Escribía Ray Loriga en «Días extraños» —y cito libremente—, que cuando tuvo la oportunidad de entrevistar a Charles Bukowski, no pudo hacerlo. Sencillamente. No pudo por miedo a ponerse delante de su padre literario, un hombre a quien quería realmente sin que él tuviera ni la menor idea, pero sobre todo por miedo a que pudiera darse cuenta de todo lo que le había robado. Teniendo en cuenta que era uno de los escritores peor leídos de todos los tiempos —continúa Loriga—, la pregunta es obligada: ¿de qué demonios escribía Bukowski? Pues como todos los grandes escritores, sobre lo que verdaderamente importa. El amor o la falta de amor y el miedo a casi todo. El miedo a quedarte mirando las palmas de las manos cuando ya no queda nada. El miedo a los destinos que conocerán los trenes cuando uno ya no esté dentro.
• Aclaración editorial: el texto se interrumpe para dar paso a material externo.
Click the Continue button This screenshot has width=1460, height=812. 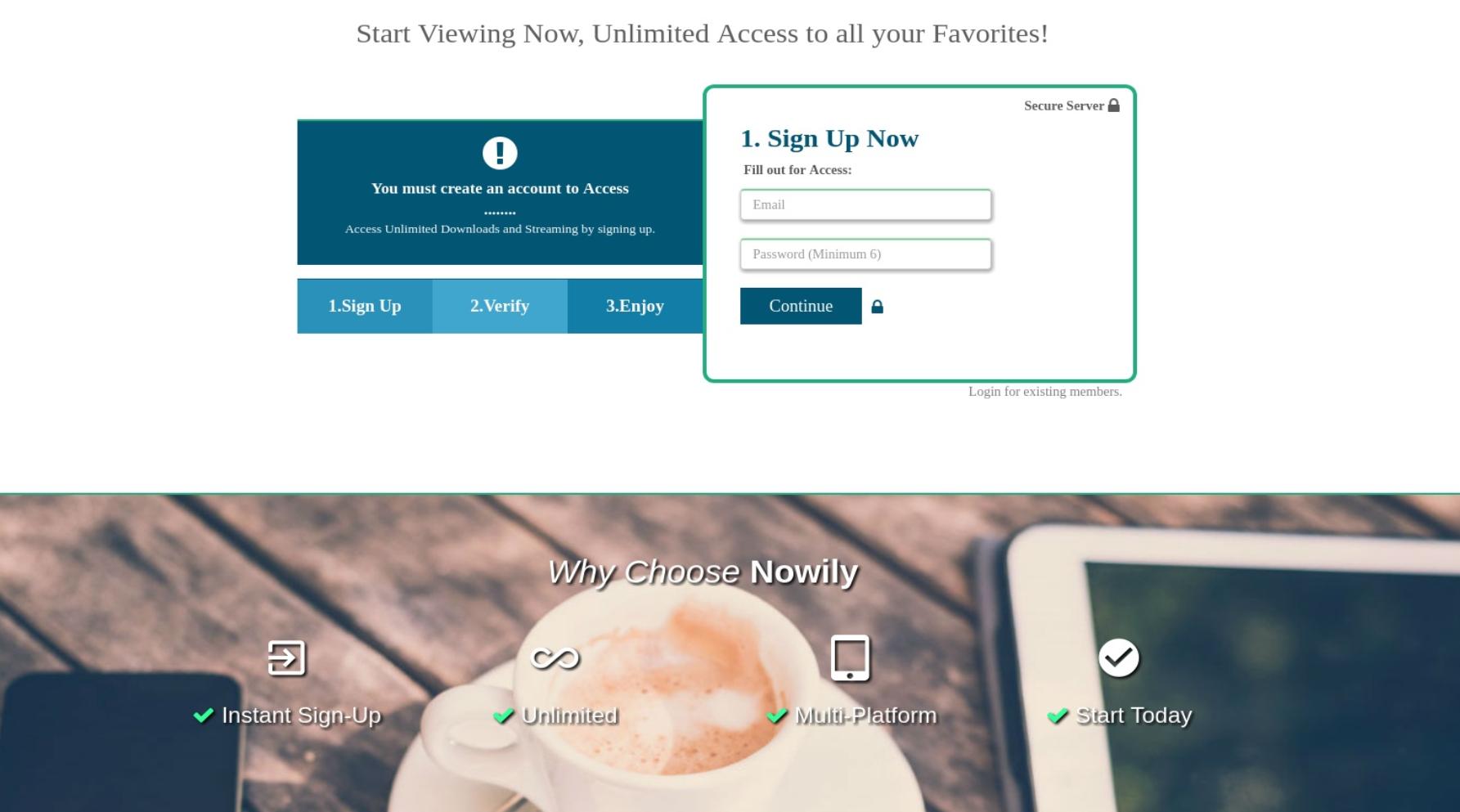(x=801, y=306)
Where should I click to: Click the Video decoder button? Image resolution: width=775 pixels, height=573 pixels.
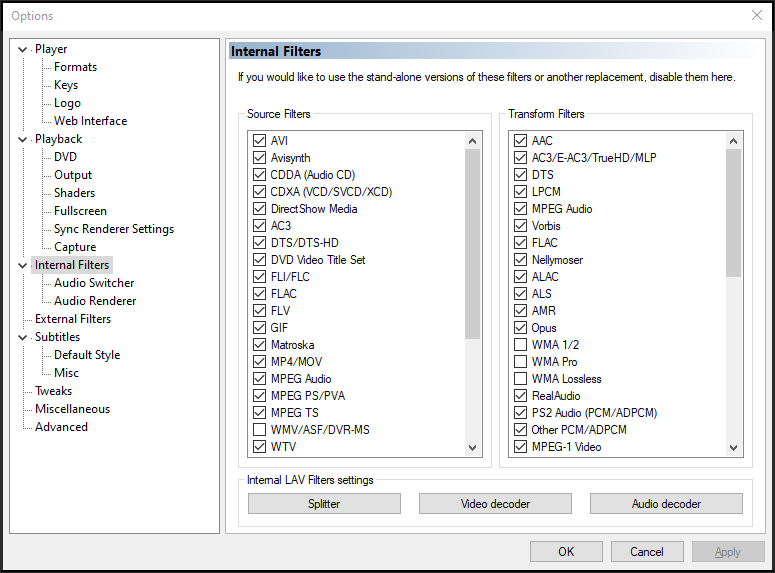point(495,504)
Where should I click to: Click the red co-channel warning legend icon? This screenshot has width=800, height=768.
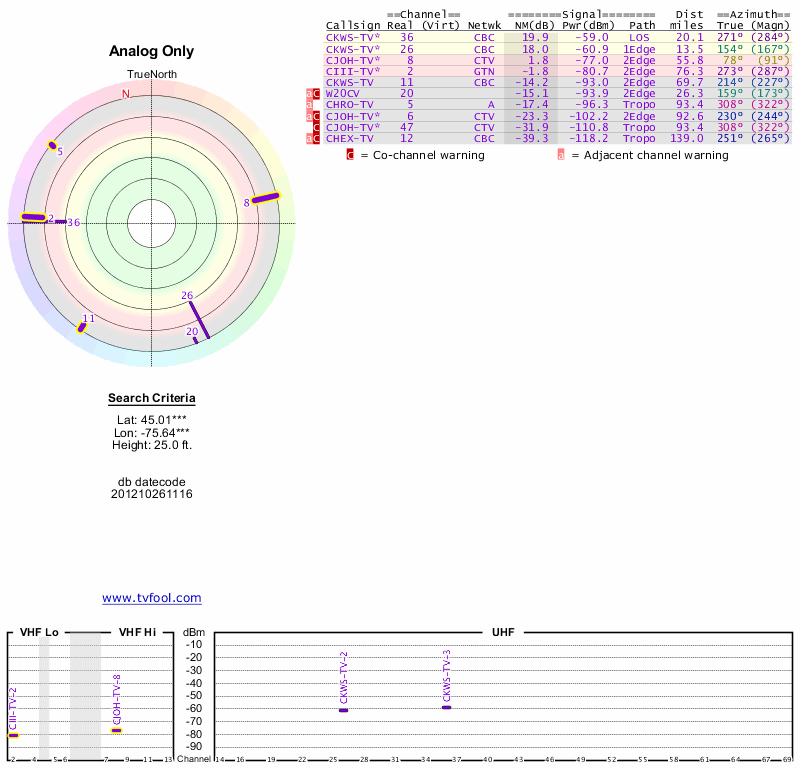[350, 155]
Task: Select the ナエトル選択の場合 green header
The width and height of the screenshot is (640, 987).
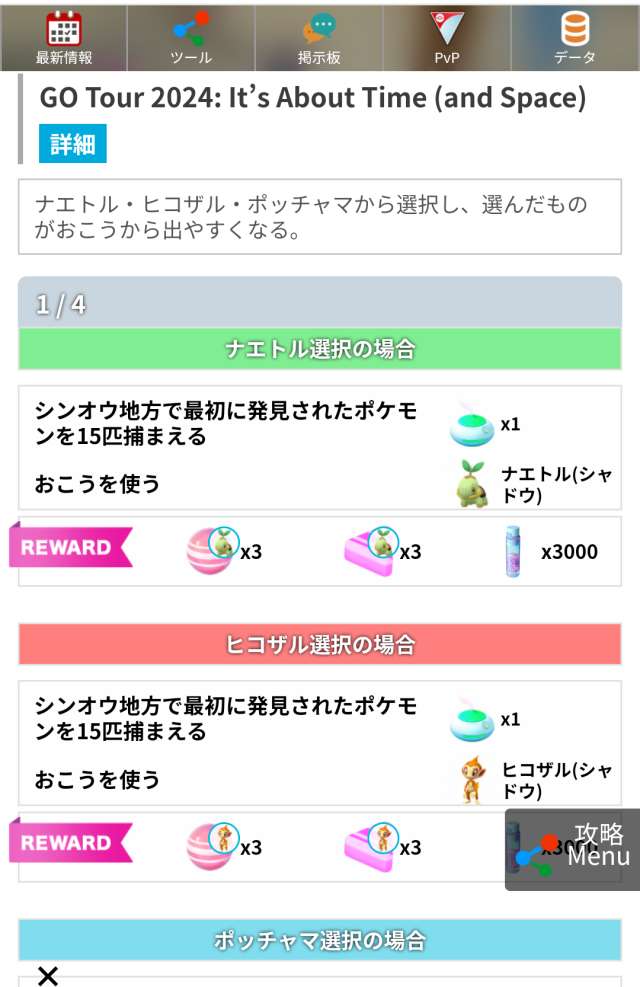Action: click(x=320, y=349)
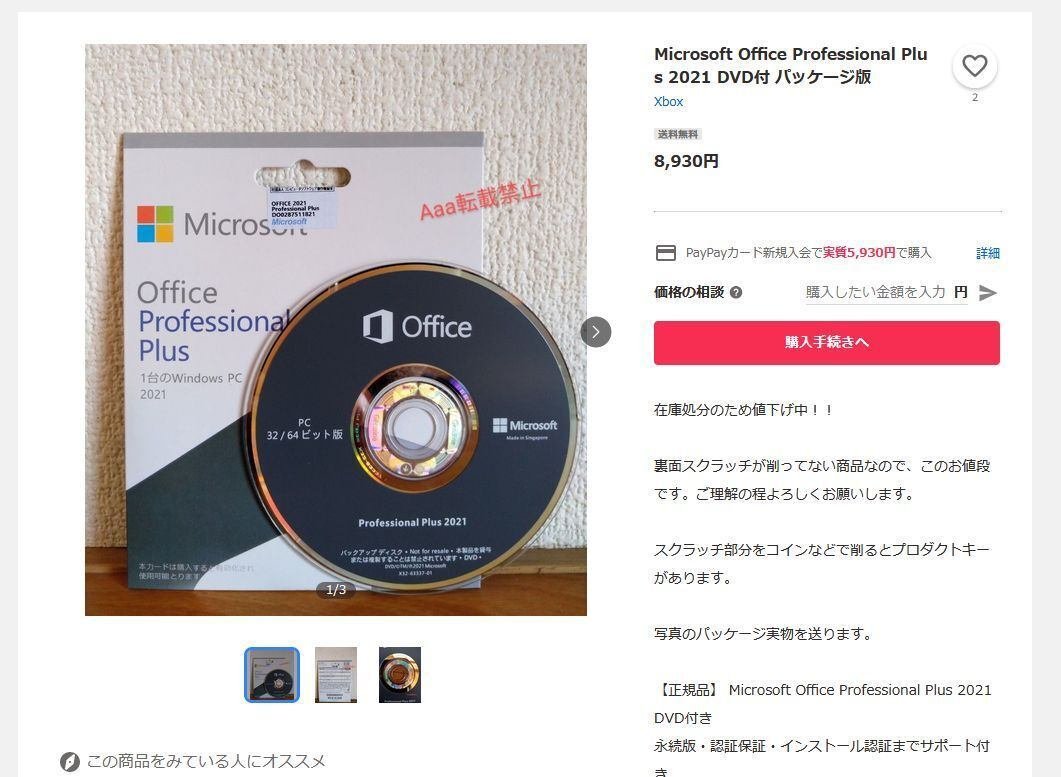The width and height of the screenshot is (1061, 777).
Task: Select the first product thumbnail
Action: 271,675
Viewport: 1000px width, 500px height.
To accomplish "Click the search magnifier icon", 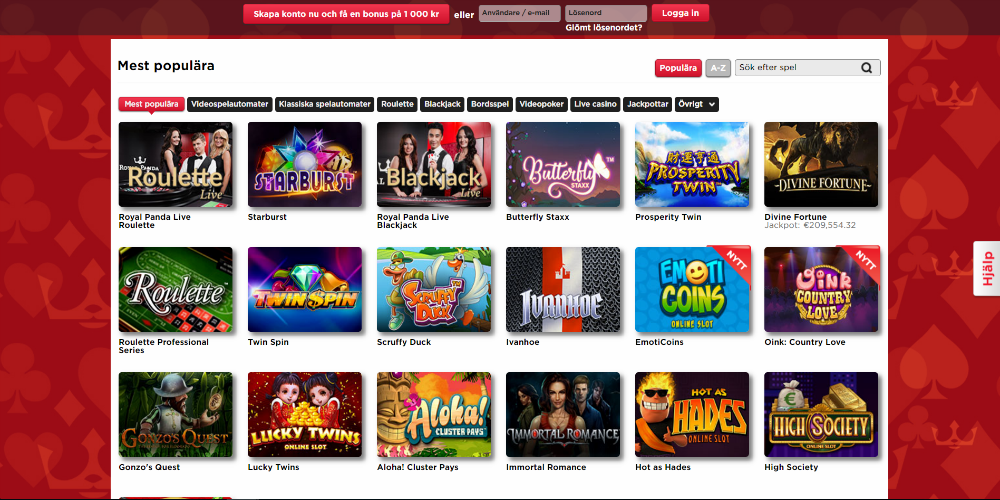I will pos(866,68).
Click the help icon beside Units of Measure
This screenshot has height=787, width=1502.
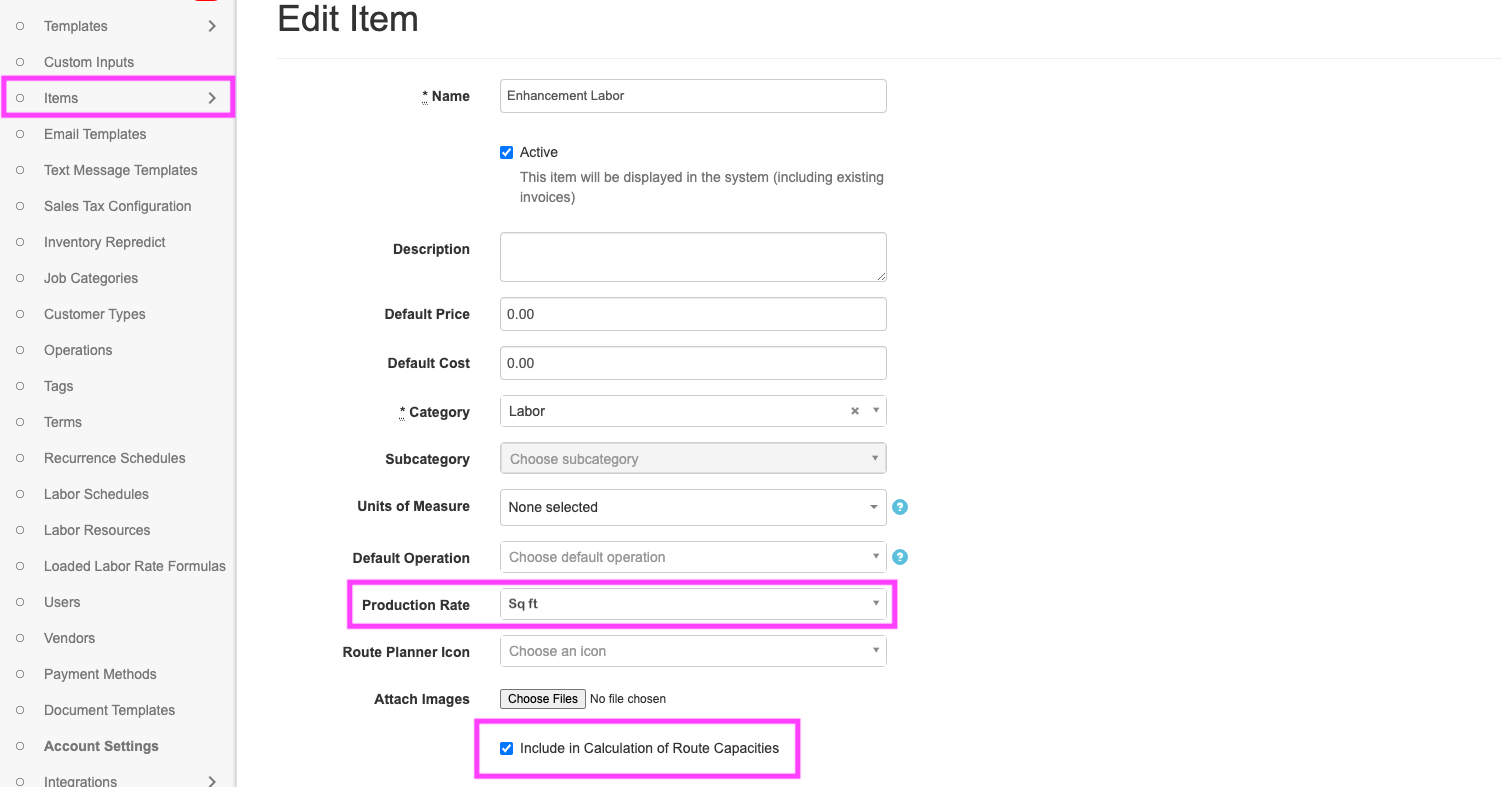point(900,507)
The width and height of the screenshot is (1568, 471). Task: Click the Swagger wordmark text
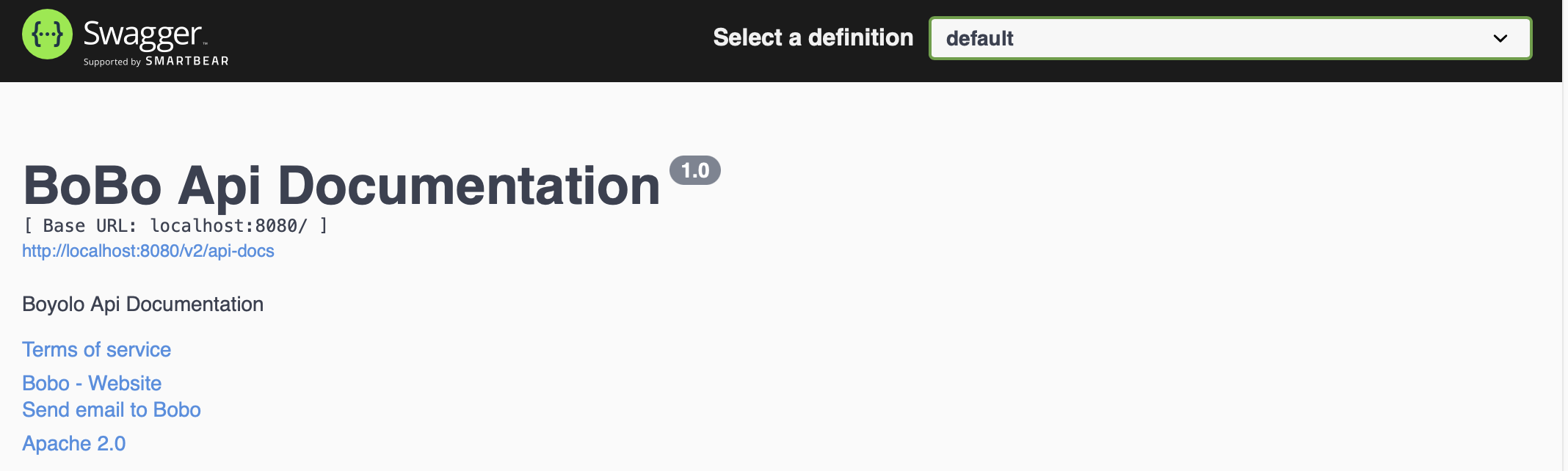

Fin de la cita libre.
Desconozco si Rafael Ruiz Pleguezuelos tenía en mente este genial fragmento de «Días extraños» para componer su espléndida novela «La botella de Bukoswki», pero mientras la leía —del tirón, engulléndola, con gula y sin tiempo siquiera para subrayar como quien se acompaña de una buena copa de vino para pasar la comida—, no hacían más que venirme a la mente las atinadas palabras de Loriga a modo de glosa inopinada.
«La botella de Bukoswki» narra el peregrinaje de Juan Navarta Pommera, joven escritor en ciernes, desde Dreux, su provinciana localidad natal, hasta París para conocer a su ídolo literario, Charles Bukowski, cuando éste acuda, en 1978, al exitoso programa literario de televisión «Apostrophes», conducido por el popular Bernard Pivot. A modo de Ítaca personal, aquella retransmisión —que, por cierto, forma parte ya de la historia de la televisión— se convierte en el detonante que moviliza a nuestro protagonista hacia su destino. El marco: la resaca sesentaiochista francesa. La aventura iniciática: conocer a puñado de variopintos personajes (entre los que se encuentra, cómo no, el primer amor), a él mismo y a las raíces de las que proviene (encarnadas principalmente por su padre, un exiliado prematuro de la Guerra Civil Española cuando sólo era un niño, y, secundariamente, por su hermana, una exiliada de su propia familia en busca de su propio camino). Y sin obviar, por supuesto, el descubrimiento de alguna que otra verdad intemporal, como que los mitos es mejor no manosearlos demasiado para que no se nos caigan de nuestro pedestal y se hundan en el cieno de la más vulgar de las humanidades. Mejor quedarnos con éso que «verdaderamente importa» de lo que hablaba Loriga, con su obra, fuente de inspiración aquí por partida triple, para Loriga, Ruiz-Pleguezuelos y Navarta-Pommera.
Ahora bien, tampoco me gustaría sobredimensionar las expectativas del relato. Porque su contenido, en tanto que historia de iniciación, en mi opinión no resalta precisamente por su novedad temática. A mi modo de ver, por lo que destaca el relato es por su tono, por su estilo, por el feliz maridaje entre voz y narración, por reformular viejos temas con nuevas y frescas palabras. Una narración sólidamente andamiada, de línea clara y cuya veracidad te penetra como un calabobos: lentamente pero sin pausa, y sin darte cuenta hasta que ya estás irremediablemente empapado de la mejor literatura.
No es mucho lo que se sabe de Rafael Ruiz Pleguezuelos. Aún. Sus referencias curriculares se pueden encontrar en su página web oficial: breves apuntes biográficos, premios y diversificación de los formatos que cultiva, desde el teatro hasta los guiones cinematográficos para cortos y largometrajes, pasando, ahora, por la novela con ésta su primera creación en dicho género. Esperemos que éste no sea más que el principio de una gran amistad con nuestras letras más puramente narrativas.
Un mandamiento nuevo os doy: «La botella de Bukowski», de Rafael Ruiz Pleguezuelos.